Hoping against hope

By Rev. Fr. Eva Chuma Nnamene

There are times in life when hoping becomes difficult. There are times when hoping is like absurdity. There are times when hoping is like being stupid. There are times when it appears as if all hope is lost. There are times it feels like "there is no need crying over a spilt milk". You know, it is gone. True, if the milk is poured, it is spilt. And there is nothing anyone can do about it, because, you cannot flog a dead horse. But even at that, the light of hope should not be quenched.

In true human situations, there are things that have no solution. There are things, you know, when they happen, that is the end. Death is one. But you know, as Christians, even at death, there is hope. There is hope of the resurrection for the deceased which is the summit of our faith in Christ Jesus. There is hope that life goes on for the bereaved. There should always be hope.

Hoping against hope is keeping the light of hope constantly on in our lives at those odd times when hoping is difficult; or when hoping is like being absurd or stupid. It is holding firm to the conviction that there can be life in spite of the reports from doctors, laboratory results and diagnosis.

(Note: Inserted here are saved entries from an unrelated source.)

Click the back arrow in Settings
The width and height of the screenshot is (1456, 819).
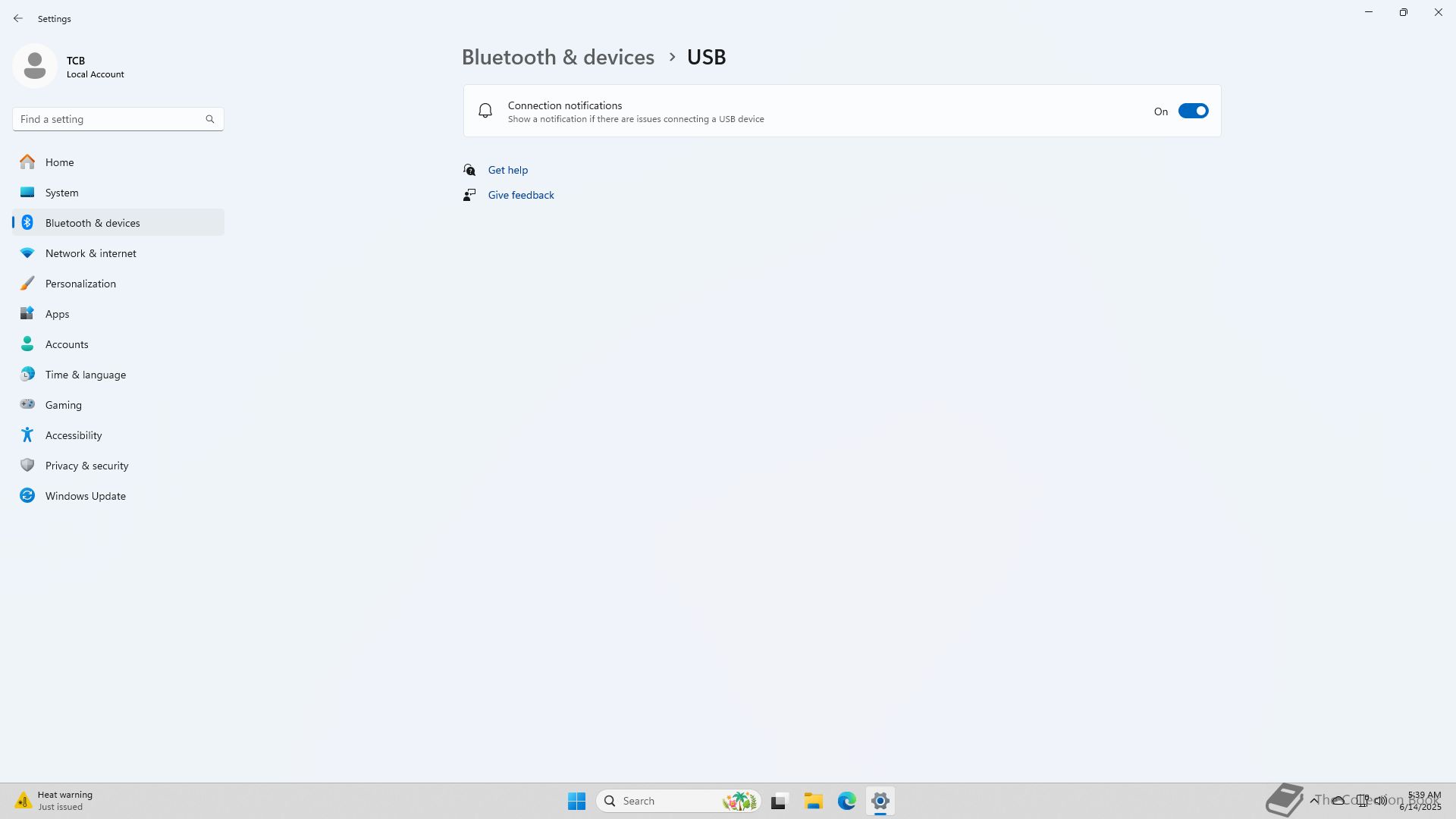point(18,18)
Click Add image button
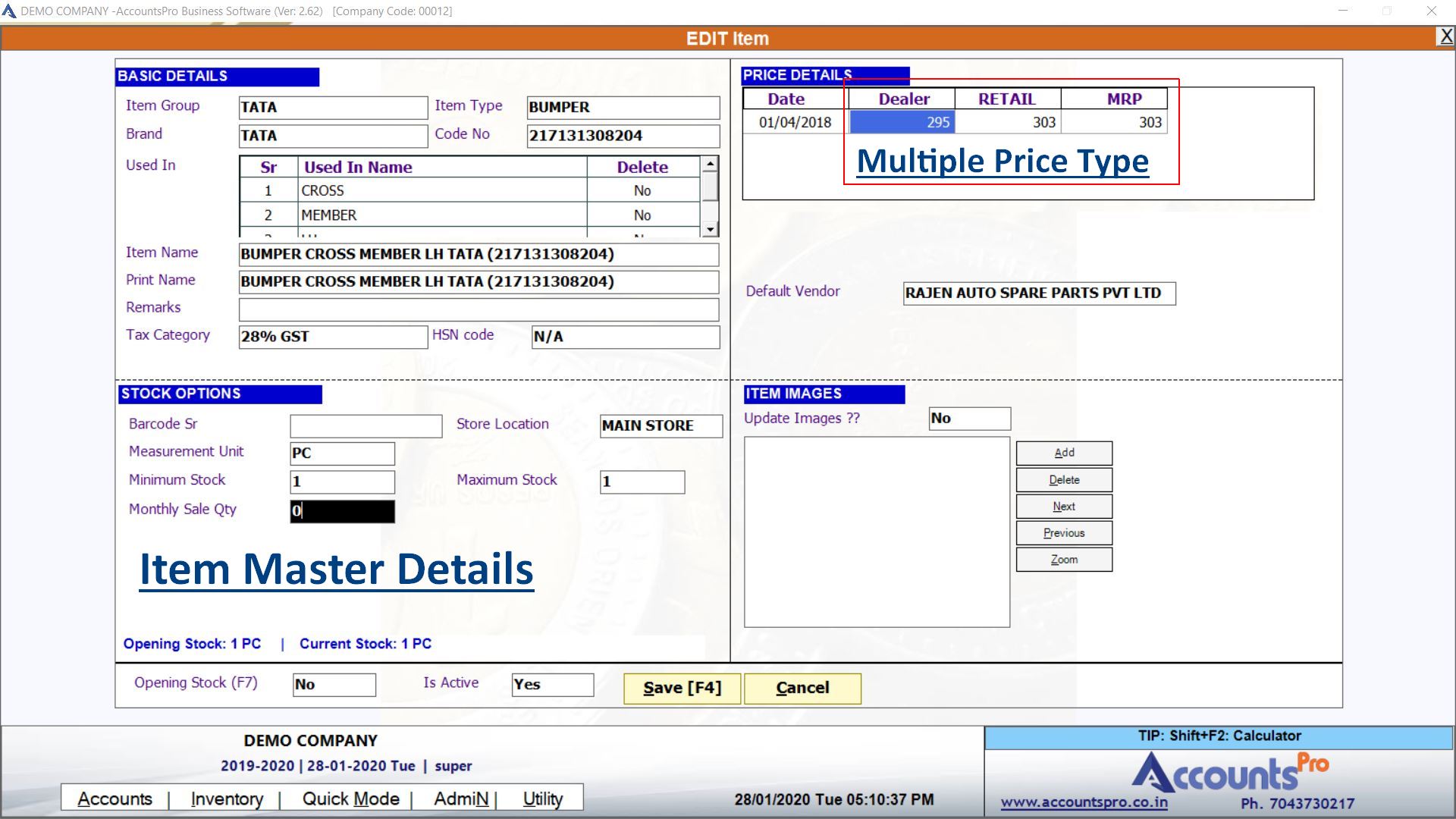 click(1064, 453)
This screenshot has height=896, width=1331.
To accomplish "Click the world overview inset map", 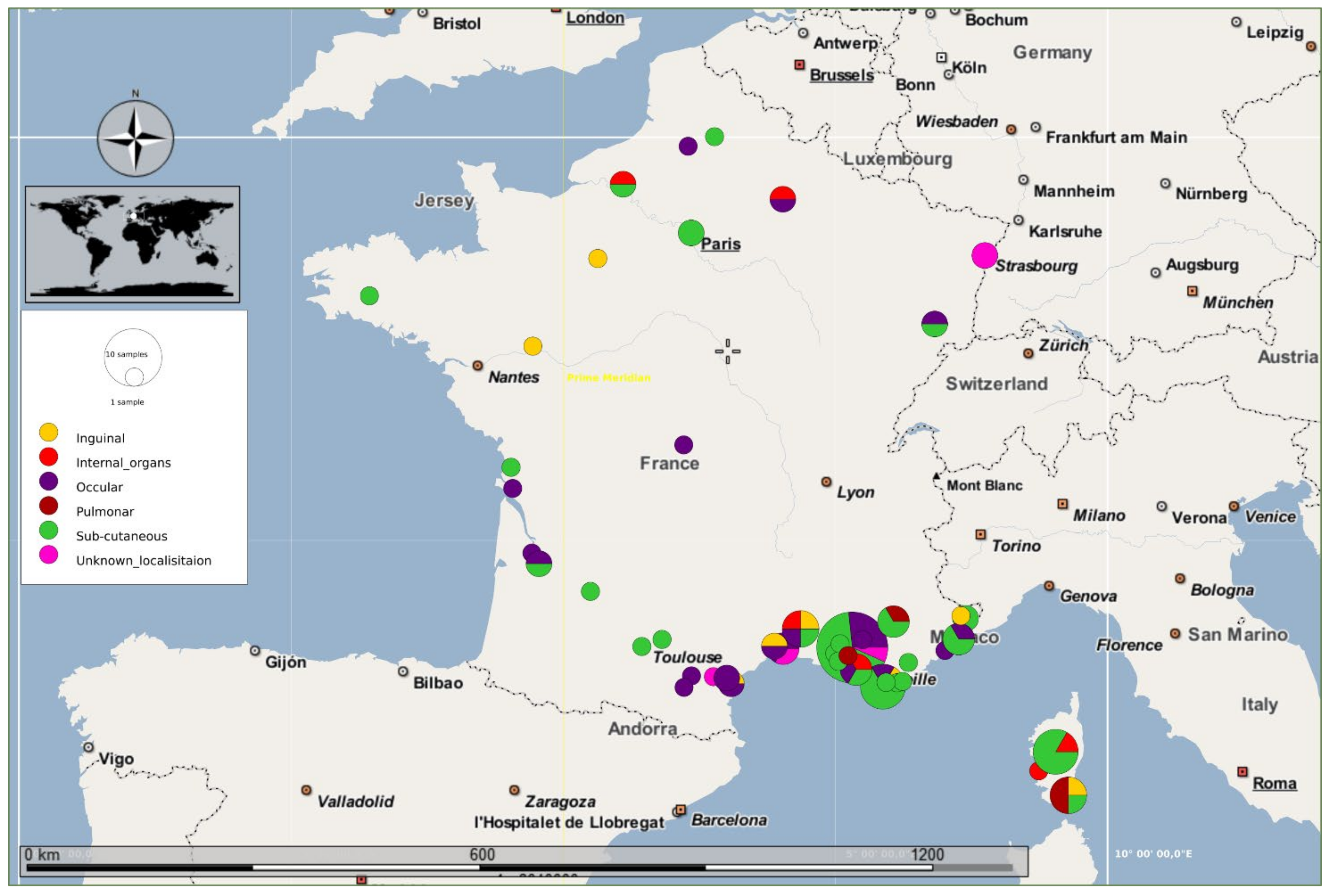I will click(x=133, y=244).
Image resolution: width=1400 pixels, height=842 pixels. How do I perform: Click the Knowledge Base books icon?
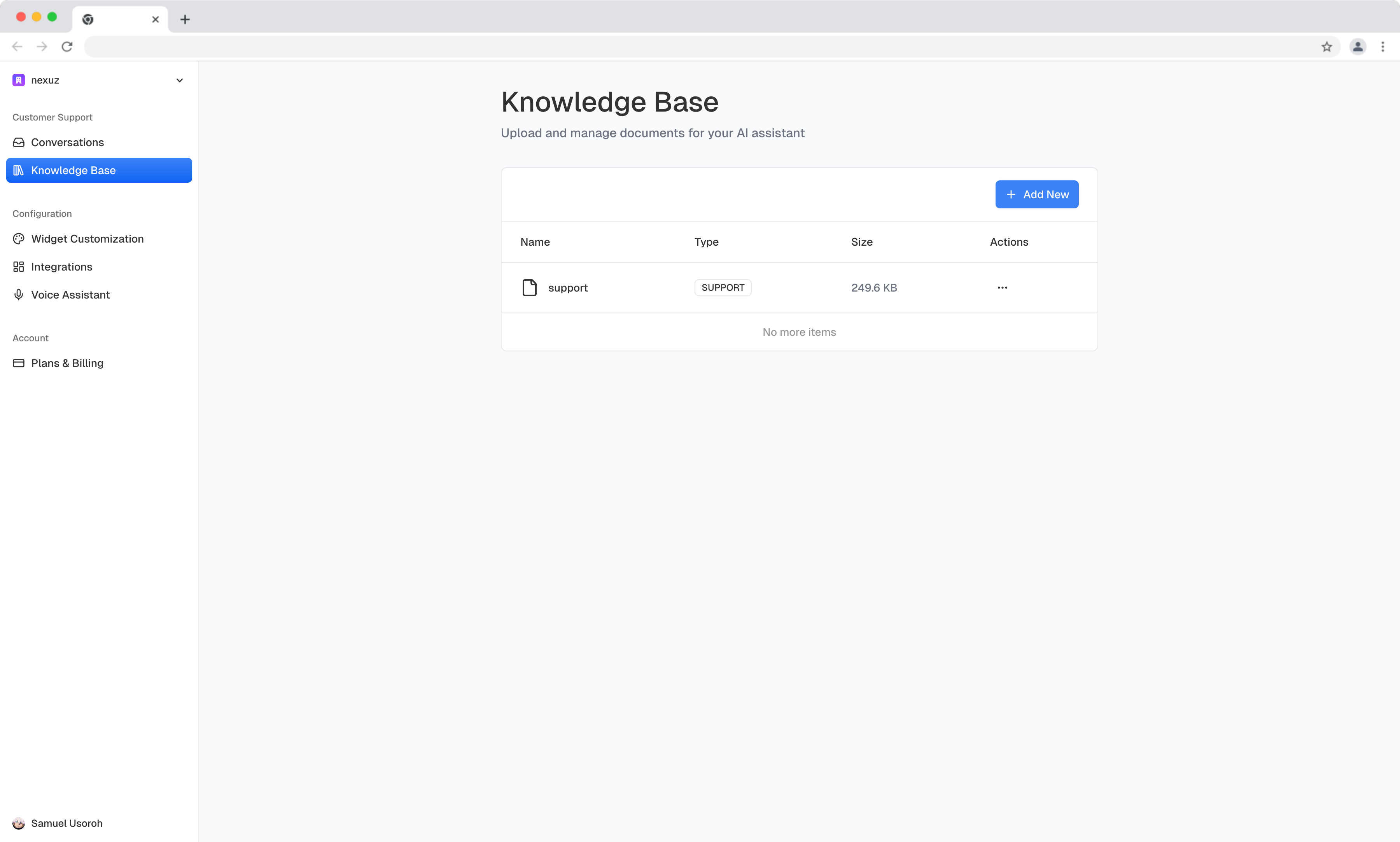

It is holding firm to the conviction that in the face of disappointments there can be appointments. It is holding firm to the fact that as one door is closing, another door is opening. It is holding firm to the fact that unless a grain falls to the ground, decays, to germinate, it remains a single grain.

St Paul declared that that was the hope of Abraham (Romance 4: 18). Abraham had Ishmael from his Egyptian maid, and Isaac from Sarah his wife, but he was promised he was going to be the father of many nations (Genesis 17: 4-8). How can that be with just two children, and as a matter of fact, with just one legitimate child? Yet, Abraham believe God, and even went to sacrifice his son Isaac (Genesis 22: 1-14); he believed still that God's promises to him was to come to fulfilment. That is hoping against hope.

The Syrophoenician woman had that strong hope that Jesus could heal her daughter. But when she came to Jesus, her faith was challenged. She refused to succumb to anger, disappointment and frustration in the face of the rigours Jesus introduced to discern her faith (Mark 7: 25-30; Matthew 15: 21-28). That is hoping against hope.

We too are called to hope against hope. At those moments, when all hope should be lost, we are called to still be hopeful. That was the lot of the widow who clung on the unjust judge asking for justice (Luke 18: 1-8). She persevered. And her perseverance made the judge uncomfortable until justice was won for her. Our hoping against hope is sure to win us progress in life both spiritually and otherwise. Hope against hope today!